Si estende per circa quattro milioni di km quadrati sul versante occidentale del lato visibile della Luna, si chiama Oceanus Procellarum ed è il più grande fra i mari lunari. La conformazione vagamente – molto vagamente, a onor del vero – antropomorfa delineata delle sue “coste” ha dato origine a una pareidolia lunare fra le più comuni, quella nota come “The Man in the Moon”. Gli scienziati ci vedono invece un enorme punto interrogativo: come si è formato? Studi recenti avevano puntavano il dito sull’impatto con un asteroide, per spiegare l’origine del grande bacino.


Ma una ricognizione gravitazionale ad altissima precisione, resa possibile dai dati raccolti fino al 2012 dalle sonde gemelle GRAIL della NASA, sembra ora escludere la possibilità di una causa esterna, puntando piuttosto il dito su un’origine endogena. Secondo uno studio pubblicato su Nature, infatti, il colpevole è da ricercarsi in una sorta di antico “sistema fognario” vulcanico: lunghe fratture sulla crosta lunare attraverso le quali, fra i 4 e i 3 miliardi di anni fa, la lava sarebbe fluita inondando l’immenso bacino, per poi solidificarsi fino a formare gli scuri plateau basaltici visibili dalla Terra.

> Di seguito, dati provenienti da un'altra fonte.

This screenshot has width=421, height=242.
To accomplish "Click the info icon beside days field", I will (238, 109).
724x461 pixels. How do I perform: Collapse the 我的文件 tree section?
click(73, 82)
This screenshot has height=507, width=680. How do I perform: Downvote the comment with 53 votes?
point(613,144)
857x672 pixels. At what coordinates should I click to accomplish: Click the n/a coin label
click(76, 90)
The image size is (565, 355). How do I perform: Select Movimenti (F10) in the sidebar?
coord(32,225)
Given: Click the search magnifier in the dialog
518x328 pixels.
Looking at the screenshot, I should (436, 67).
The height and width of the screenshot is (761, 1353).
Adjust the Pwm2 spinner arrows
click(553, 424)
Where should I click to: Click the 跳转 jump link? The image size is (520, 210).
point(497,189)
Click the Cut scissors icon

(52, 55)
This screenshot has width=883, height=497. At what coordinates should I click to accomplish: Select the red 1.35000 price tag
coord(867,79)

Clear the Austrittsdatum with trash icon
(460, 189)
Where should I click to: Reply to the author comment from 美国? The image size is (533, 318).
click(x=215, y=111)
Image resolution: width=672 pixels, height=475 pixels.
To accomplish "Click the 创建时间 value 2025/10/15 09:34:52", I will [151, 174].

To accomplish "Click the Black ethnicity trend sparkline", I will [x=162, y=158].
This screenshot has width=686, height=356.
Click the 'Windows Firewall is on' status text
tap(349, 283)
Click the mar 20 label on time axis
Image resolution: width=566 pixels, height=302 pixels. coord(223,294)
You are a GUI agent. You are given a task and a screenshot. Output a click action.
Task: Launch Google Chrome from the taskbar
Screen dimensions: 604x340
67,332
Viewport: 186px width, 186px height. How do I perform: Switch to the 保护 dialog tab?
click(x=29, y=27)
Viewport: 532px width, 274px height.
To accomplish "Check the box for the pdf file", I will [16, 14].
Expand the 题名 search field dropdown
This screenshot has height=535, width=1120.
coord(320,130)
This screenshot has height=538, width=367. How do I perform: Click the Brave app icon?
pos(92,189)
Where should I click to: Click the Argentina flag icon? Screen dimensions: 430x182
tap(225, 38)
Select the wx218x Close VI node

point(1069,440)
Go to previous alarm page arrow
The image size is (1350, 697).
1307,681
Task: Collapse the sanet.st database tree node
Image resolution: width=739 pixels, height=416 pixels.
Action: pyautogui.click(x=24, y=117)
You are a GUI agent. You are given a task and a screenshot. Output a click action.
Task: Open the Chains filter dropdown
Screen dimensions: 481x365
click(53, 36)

A insospettire gli autori della ricerca, è stata la forma dell’Oceanus Procellarum emersa dall’analisi delle variazioni di densità delle rocce: non circolare o elissoidale, come ci si aspetterebbe se all’origine vi fosse un impatto da asteroide, bensì curiosamente poligonale, con angoli di circa 120 gradi. Dunque segmenti rettilinei, più compatibili appunto con enormi fratture da tensione. Una scoperta, questa, che riempie di soddisfazione la responsabile della missione GRAIL Maria Zuber, del MIT, fra le autrici dell’articolo: «Nella scienza ci sono un sacco di cose davvero complicate. Io però ho sempre sognato di trovare risposte a domande semplici. Quante persone, guardando la Luna, si sono chieste cosa potesse mai aver dato origine alle forme che vediamo? Ecco, lasciatemelo dire, questo è l’enigma che volevo sciogliere».


E a proposito di domande semplici senza risposta, resta ancora da capire come possa essersi sviluppata, sulla Luna, una simile attività magmatica. «All’origine potrebbe esserci il decadimento radioattivo, in profondità, di elementi che producono calore. Ma a innescare un’eruzione vulcanica potrebbe anche essere stato, questa volta sì, un impatto di grandi dimensioni. Se fosse questo il caso, però», osserva Zuber, «di tale impatto non è rimasta la benché minima traccia».


Per saperne di più:


Leggi su Nature l’articolo “Structure and evolution of the lunar Procellarum region as revealed by GRAIL gravity data (http://www.nature.com/nature/journal/v514/n7520/full/nature13697.html)“, di Jeffrey C. Andrews-Hanna, Jonathan Besserer, James W. Head III, Carly J. A. Howett, Walter S. Kiefer, Paul J. Lucey, Patrick J. McGovern, H. Jay Melosh, Gregory A. Neumann, Roger J. Phillips, Paul M. Schenk, David E. Smith, Sean C. Solomon e Maria T. Zuber


Articolo originale QUI (http://www.media.inaf.it/2014/10/02/oceanus-procellarum/).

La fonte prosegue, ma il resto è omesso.